Our analysis is not free of limitations. In the first stage of analysis, we could not estimate econometric forecasting models and compare their performance with the other models because accurate forecasts for the inputs, such as GDP of source markets or consumer price indices, were not available. For future research, if reliable predictions are made available, econometric models can also be tested when defining the best performing approach. Furthermore, the definition of proper scenarios is a challenging task in a context in which the recovery process of the tourism industry crucially depends on a series of external events, such as the development of an effective vaccine or the capacity of governments to implement and coordinate worldwide efficient risk management strategies. Future research could also test whether the accuracy of ex-ante forecasting changes when different measures of tourism demand are considered besides international tourist arrivals (e.g. overnight stays, tourism receipts). As for other pandemics, COVID-19 is going to generate a number of ex post impact studies. The use of the CORE is a key contribution of this paper. Future research, confronting forecasts to actual data, is needed in order to assess the validity and the accuracy of this approach. Such validation studies would make it possible to improve the index and apply it to forecast the impact of the next tourism crises.

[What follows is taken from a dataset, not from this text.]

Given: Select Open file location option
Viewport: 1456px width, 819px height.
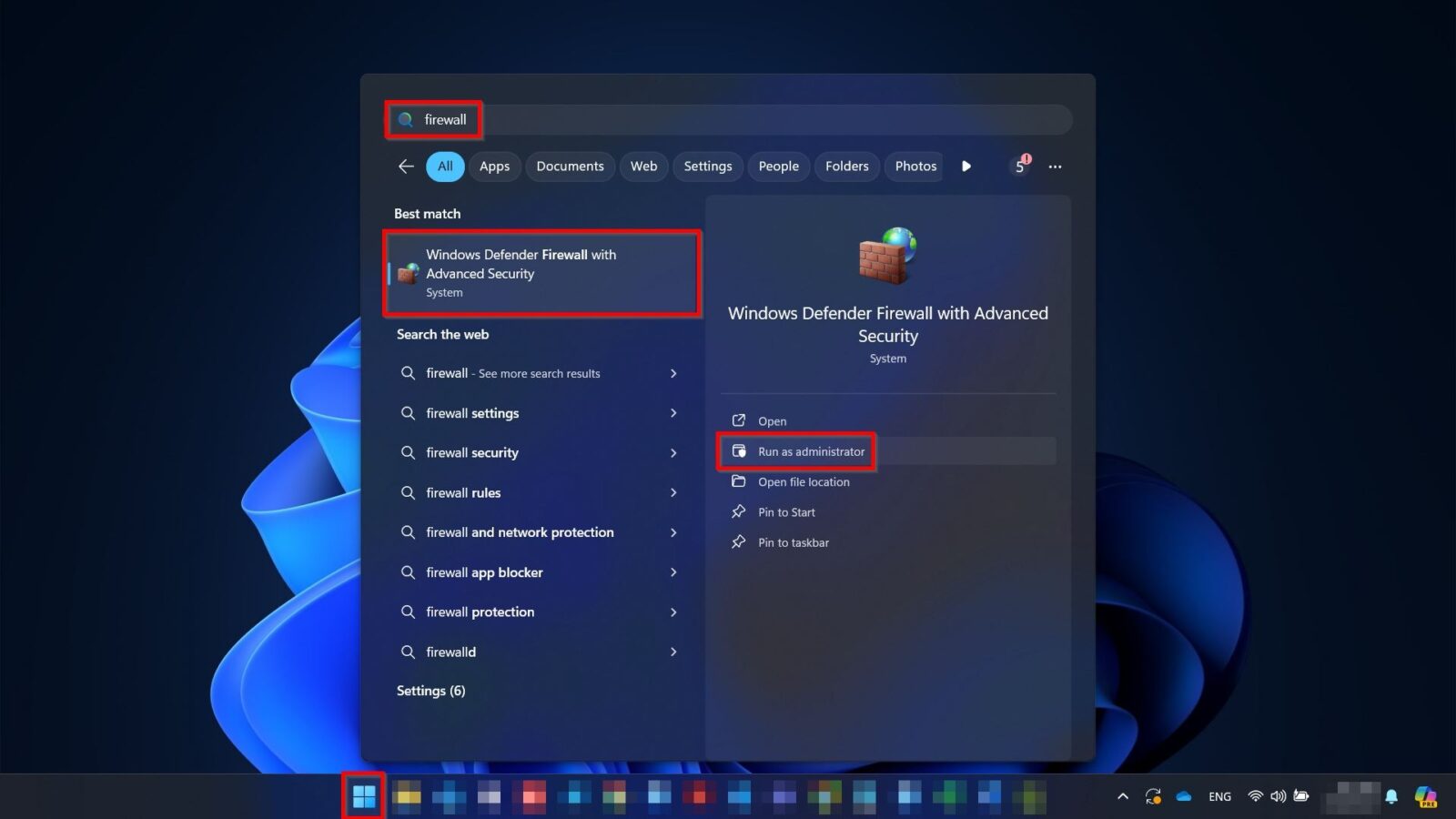Looking at the screenshot, I should pyautogui.click(x=804, y=482).
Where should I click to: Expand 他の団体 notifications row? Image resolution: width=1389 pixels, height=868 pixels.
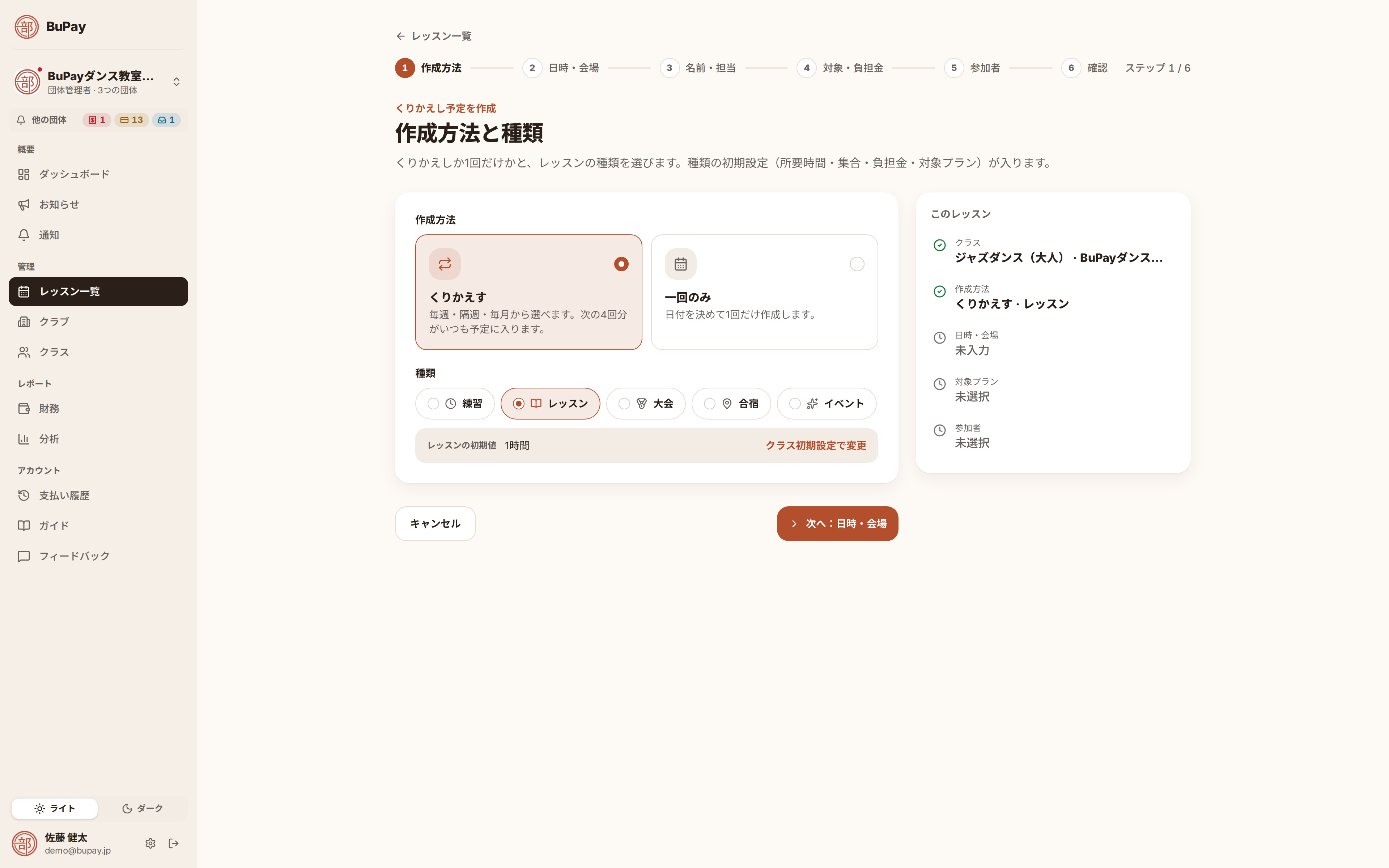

Declaration of competing interest
The authors declare that they have no known competing financial interests or personal relationships that could have appeared to influence the work reported in this paper.
Associate editor: Haiyan Song
Footnotes
Author Bio: The authors are a multi-university team created as part of a tourism forecasting competition. They are all members of the International Association of Tourism Economics, and are interested in various aspects of applied tourism economics including tourism demand modelling and forecasting, economic impact modelling and macroeconomic effects of tourism.